Astronomy and geometry have been studied since ancient times. Over the course of many years, evidence began to suggest that the Earth was round, even if it might appear flat to a naïve observer.
For example, tall ships disappear bottom first over the horizon as if they are going over a hill. When they approach, they appear top first.
Around 240 BCE, a Greek mathematician named Eratosthenes devised a way to measure the size of the Earth. A city in Egypt happens to fall on the Tropic of Cancer, which means the sun is directly overhead there on the summer solstice.
This was important for two reasons. First, the summer solstice is an astronomically significant day, so you could know with certainty that two observations are being made under the same astronomical conditions, even if they are made years apart.
Second, it simplifies the geometry. If the sun is directly overhead, then the sunbeam lines up with the Earth’s diameter at that point. If you measure the sun’s zenith angle at another location on the same day, then you've measured the angle of latitude between those locations.
Combined with the distance between those locations (the length of the circular arc subtended by the angle), it is possible to solve a proportion to find Earth's total circumference.
While it may be inspiring to learn about this historical experiment, it's also frustrating. Most of the world lives far away from the Tropic of Cancer, and many students are not in school on the summer solstice. How can we do this ourselves?
The solstice may not work, but the equinoxes (spring and fall) often both happen while students are in school. On those days, the sun is directly over the equator instead of one of the tropics.
This also means that the latitude angle will simply be a location's geographic latitude, since that is measured from the equator anyway!
While simple geometry was enough for Eratosthenes' method, it will be necessary to use more sophisticated tools to calculate Earth's size with measurements made this way.
This requires spherical trigonometry, but it makes it so that anyone can conduct this experiment from anywhere in the world!
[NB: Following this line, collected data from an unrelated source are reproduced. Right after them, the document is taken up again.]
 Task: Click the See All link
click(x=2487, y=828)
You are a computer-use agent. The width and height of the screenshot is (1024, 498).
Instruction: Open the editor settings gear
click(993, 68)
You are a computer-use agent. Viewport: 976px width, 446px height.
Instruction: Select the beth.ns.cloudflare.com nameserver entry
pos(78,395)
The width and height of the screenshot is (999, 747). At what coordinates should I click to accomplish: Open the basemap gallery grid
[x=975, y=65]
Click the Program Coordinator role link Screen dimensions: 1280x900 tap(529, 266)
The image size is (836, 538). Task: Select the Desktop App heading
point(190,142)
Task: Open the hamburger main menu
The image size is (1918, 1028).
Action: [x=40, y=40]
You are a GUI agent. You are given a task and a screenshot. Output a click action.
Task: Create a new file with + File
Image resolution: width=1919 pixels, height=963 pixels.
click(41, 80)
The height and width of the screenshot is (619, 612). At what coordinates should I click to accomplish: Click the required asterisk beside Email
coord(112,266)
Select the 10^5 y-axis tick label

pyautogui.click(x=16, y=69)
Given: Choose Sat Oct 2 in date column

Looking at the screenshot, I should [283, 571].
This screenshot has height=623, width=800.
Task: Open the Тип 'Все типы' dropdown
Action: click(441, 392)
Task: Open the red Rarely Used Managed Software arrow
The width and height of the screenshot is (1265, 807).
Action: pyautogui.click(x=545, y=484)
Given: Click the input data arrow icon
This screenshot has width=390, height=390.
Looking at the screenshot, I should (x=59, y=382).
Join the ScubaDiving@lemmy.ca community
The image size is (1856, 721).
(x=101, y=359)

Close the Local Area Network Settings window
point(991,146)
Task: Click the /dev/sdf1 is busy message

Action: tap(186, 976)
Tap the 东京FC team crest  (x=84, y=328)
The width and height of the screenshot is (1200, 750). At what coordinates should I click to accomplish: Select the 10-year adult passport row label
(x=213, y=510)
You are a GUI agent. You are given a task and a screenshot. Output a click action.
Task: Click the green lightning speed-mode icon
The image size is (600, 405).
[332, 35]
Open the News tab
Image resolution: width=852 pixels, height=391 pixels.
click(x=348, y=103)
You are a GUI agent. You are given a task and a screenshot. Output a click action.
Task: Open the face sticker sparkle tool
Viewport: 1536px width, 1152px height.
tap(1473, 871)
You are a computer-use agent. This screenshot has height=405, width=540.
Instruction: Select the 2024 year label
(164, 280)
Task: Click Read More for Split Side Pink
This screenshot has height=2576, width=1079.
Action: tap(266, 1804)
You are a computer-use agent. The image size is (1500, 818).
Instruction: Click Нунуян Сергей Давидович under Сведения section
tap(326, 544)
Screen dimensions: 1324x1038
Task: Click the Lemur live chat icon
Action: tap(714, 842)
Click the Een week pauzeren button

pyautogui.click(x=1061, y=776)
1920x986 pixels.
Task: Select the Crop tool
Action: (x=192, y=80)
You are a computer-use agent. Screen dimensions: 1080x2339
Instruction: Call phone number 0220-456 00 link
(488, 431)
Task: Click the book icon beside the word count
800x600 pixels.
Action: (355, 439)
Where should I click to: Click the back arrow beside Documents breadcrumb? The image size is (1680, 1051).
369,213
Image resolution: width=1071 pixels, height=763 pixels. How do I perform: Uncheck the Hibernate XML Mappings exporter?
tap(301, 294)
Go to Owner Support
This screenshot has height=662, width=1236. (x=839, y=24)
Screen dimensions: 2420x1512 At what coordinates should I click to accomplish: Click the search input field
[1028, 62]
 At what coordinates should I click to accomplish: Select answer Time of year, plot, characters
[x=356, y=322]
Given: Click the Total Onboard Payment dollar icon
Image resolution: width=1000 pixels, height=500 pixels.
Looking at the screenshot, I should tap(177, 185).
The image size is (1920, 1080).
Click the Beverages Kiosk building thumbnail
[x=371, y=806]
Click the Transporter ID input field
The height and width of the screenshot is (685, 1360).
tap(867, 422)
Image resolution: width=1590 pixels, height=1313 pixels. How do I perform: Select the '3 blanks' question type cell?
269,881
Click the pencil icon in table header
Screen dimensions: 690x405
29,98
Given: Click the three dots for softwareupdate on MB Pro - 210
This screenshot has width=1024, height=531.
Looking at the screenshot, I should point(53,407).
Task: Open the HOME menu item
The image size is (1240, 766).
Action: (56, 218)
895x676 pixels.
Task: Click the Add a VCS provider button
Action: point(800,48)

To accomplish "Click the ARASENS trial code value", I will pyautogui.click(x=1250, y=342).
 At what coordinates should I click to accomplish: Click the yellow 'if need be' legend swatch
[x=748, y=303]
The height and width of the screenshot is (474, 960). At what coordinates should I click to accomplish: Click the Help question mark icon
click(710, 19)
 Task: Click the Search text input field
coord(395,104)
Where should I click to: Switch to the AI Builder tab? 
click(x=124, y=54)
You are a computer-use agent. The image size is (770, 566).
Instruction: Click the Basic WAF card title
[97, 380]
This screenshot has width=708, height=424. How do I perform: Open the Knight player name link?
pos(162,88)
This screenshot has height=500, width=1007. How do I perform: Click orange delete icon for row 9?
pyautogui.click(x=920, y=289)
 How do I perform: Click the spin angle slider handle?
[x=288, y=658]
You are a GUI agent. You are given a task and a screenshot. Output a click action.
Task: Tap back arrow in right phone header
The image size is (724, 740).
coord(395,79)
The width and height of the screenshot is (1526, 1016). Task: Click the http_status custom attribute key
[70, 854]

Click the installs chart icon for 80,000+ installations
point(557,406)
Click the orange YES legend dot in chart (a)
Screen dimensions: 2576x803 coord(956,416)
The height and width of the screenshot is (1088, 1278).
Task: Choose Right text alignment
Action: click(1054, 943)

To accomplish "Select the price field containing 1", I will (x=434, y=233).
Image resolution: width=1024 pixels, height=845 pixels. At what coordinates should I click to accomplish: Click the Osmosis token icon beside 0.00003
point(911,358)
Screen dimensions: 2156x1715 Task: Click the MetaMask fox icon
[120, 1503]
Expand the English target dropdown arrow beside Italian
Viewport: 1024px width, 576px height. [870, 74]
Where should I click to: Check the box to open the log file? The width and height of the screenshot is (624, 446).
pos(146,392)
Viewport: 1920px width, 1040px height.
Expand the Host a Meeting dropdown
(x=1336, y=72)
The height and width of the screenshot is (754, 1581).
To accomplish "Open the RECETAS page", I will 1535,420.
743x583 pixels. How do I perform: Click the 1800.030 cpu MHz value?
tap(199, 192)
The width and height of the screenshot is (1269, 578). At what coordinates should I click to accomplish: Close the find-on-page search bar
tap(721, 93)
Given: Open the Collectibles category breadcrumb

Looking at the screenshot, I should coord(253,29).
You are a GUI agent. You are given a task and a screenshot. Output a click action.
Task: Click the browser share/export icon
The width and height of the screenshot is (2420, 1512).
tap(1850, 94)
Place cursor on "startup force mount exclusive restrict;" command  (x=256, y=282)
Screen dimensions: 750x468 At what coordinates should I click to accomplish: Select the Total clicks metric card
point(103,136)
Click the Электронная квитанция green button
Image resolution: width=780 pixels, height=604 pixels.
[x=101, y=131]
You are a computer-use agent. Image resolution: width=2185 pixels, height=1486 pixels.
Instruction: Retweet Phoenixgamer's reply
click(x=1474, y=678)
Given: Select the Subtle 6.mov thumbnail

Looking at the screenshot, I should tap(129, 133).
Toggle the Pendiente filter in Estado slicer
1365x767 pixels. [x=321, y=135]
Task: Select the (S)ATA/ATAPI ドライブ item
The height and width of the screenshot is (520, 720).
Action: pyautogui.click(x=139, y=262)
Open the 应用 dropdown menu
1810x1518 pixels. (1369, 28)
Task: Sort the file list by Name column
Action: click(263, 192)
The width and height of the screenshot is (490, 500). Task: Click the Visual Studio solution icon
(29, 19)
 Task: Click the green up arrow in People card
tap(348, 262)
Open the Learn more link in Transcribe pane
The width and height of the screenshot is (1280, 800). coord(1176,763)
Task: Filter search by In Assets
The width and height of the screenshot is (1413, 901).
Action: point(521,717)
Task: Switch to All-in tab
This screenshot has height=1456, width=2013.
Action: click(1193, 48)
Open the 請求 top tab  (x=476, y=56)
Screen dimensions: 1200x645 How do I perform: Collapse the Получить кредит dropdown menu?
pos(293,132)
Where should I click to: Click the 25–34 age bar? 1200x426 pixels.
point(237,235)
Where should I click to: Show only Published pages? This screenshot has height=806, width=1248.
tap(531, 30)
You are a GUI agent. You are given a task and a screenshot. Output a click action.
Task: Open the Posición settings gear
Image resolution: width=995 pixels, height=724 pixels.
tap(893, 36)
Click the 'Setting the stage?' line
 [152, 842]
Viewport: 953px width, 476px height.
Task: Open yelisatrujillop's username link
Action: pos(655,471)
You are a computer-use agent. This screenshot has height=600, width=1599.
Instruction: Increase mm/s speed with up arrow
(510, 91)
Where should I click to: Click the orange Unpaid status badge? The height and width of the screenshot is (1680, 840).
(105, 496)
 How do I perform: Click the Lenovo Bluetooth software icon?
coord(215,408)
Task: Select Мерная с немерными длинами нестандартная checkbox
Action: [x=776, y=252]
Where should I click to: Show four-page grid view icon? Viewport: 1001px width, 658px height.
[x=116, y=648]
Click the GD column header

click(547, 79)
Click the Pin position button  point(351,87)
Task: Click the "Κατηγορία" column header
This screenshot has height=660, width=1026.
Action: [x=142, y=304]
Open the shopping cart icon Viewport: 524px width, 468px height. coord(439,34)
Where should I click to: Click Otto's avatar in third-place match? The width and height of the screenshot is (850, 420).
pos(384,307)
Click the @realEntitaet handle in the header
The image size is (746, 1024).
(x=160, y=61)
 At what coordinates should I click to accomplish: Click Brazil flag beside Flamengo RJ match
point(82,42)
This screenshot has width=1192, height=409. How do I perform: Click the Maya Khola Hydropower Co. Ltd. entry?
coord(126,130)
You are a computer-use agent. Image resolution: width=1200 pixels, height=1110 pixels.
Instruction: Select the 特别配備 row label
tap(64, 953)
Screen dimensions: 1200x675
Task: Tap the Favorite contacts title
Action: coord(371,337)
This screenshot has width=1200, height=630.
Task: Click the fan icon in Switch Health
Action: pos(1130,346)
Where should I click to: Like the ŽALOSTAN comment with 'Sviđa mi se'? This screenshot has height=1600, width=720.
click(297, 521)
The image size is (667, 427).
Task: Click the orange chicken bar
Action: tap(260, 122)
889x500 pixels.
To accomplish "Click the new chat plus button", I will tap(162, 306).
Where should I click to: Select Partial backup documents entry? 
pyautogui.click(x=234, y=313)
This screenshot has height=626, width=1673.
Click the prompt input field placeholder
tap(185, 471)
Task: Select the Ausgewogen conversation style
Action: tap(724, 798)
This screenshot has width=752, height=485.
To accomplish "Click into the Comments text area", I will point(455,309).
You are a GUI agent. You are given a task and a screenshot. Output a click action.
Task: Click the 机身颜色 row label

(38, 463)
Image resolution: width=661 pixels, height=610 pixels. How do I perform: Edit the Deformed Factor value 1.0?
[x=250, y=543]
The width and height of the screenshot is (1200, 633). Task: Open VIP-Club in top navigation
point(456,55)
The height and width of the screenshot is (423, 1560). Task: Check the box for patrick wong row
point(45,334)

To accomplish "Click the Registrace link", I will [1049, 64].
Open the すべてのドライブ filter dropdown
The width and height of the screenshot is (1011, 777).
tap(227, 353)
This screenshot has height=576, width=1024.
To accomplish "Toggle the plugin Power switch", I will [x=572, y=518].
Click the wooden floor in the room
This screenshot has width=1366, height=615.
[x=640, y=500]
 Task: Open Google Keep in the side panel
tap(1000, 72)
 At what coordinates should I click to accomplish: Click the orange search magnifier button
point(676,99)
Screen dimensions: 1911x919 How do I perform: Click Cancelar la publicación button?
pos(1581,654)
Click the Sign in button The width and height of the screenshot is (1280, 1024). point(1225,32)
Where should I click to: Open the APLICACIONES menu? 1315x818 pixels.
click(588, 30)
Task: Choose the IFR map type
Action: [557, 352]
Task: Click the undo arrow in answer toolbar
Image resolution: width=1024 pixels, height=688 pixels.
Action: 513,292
This experiment is fundamentally collaborative. It is impossible to do this project by yourself because the calculations must be made between pairs of observers. The more distant the observers, the better! This experiment seeks to bring people from all over the world together to work towards a common goal. Students, amateurs and professionals from across the globe can meaningfully work together on a shared project to celebrate our shared planet.